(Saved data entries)

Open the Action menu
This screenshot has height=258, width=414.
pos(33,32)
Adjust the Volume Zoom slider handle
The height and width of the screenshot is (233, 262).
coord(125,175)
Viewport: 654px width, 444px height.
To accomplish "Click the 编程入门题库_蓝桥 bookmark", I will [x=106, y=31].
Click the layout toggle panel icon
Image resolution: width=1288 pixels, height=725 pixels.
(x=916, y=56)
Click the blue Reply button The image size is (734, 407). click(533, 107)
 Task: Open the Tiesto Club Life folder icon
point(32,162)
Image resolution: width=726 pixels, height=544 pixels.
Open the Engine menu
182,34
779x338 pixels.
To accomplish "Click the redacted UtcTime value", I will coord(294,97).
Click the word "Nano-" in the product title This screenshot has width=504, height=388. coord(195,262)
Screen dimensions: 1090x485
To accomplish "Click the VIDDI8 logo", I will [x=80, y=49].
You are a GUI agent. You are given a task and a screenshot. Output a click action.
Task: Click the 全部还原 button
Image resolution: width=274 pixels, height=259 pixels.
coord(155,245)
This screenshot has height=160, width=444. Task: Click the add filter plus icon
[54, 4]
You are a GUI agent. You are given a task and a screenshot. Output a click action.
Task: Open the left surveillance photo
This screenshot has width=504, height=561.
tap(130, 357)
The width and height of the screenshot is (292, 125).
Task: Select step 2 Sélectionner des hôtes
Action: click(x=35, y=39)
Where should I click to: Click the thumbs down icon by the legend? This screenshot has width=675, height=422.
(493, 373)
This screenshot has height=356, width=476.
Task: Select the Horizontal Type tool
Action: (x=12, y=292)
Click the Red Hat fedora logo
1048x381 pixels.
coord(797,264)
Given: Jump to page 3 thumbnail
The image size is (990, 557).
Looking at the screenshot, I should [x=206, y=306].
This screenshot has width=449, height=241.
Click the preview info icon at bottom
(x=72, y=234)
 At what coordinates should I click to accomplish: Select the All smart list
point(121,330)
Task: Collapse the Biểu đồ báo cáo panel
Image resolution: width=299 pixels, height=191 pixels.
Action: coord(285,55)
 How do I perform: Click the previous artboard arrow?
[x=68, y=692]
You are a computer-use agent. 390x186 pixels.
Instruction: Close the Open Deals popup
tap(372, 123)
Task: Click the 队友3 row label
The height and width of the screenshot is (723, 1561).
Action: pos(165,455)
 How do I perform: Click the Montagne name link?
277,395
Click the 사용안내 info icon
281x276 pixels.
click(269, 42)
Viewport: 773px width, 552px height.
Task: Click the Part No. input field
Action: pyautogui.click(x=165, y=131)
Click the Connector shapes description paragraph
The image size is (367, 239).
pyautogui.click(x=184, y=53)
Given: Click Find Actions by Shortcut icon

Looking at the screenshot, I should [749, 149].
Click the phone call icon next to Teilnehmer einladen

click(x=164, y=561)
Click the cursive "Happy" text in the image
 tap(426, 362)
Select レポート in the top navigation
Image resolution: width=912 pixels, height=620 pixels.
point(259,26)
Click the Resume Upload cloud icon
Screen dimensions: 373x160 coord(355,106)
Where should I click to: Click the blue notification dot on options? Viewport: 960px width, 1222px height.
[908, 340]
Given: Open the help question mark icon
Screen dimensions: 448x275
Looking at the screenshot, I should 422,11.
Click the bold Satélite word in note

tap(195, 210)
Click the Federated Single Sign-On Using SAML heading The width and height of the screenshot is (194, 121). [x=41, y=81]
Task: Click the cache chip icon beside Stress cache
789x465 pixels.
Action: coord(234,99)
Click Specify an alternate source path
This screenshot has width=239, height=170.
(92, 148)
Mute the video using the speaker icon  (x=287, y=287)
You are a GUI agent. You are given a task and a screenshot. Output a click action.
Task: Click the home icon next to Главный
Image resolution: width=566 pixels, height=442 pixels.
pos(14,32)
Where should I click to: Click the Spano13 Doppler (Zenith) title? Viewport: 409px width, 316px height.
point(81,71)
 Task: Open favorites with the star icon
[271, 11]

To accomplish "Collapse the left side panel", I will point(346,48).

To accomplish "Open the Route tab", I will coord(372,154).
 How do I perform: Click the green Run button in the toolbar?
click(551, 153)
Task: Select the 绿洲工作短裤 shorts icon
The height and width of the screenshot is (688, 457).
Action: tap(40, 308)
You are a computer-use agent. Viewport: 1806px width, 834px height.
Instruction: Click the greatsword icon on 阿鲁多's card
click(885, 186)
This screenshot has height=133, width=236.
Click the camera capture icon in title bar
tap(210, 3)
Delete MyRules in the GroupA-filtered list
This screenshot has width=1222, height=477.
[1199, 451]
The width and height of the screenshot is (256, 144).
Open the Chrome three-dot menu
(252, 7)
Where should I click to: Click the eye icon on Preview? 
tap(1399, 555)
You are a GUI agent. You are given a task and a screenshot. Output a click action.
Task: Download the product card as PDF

#### YOUR OBJECTIVE
I need exact copies of the lines from the one holding "Open the Chrome three-dot menu" through the end of the records above, and nothing beyond them.

#### RESULT
Open the Chrome three-dot menu
(252, 7)
Where should I click to: Click the eye icon on Preview? 
tap(1399, 555)
You are a GUI agent. You are given a task and a screenshot. Output a click action.
Task: Download the product card as PDF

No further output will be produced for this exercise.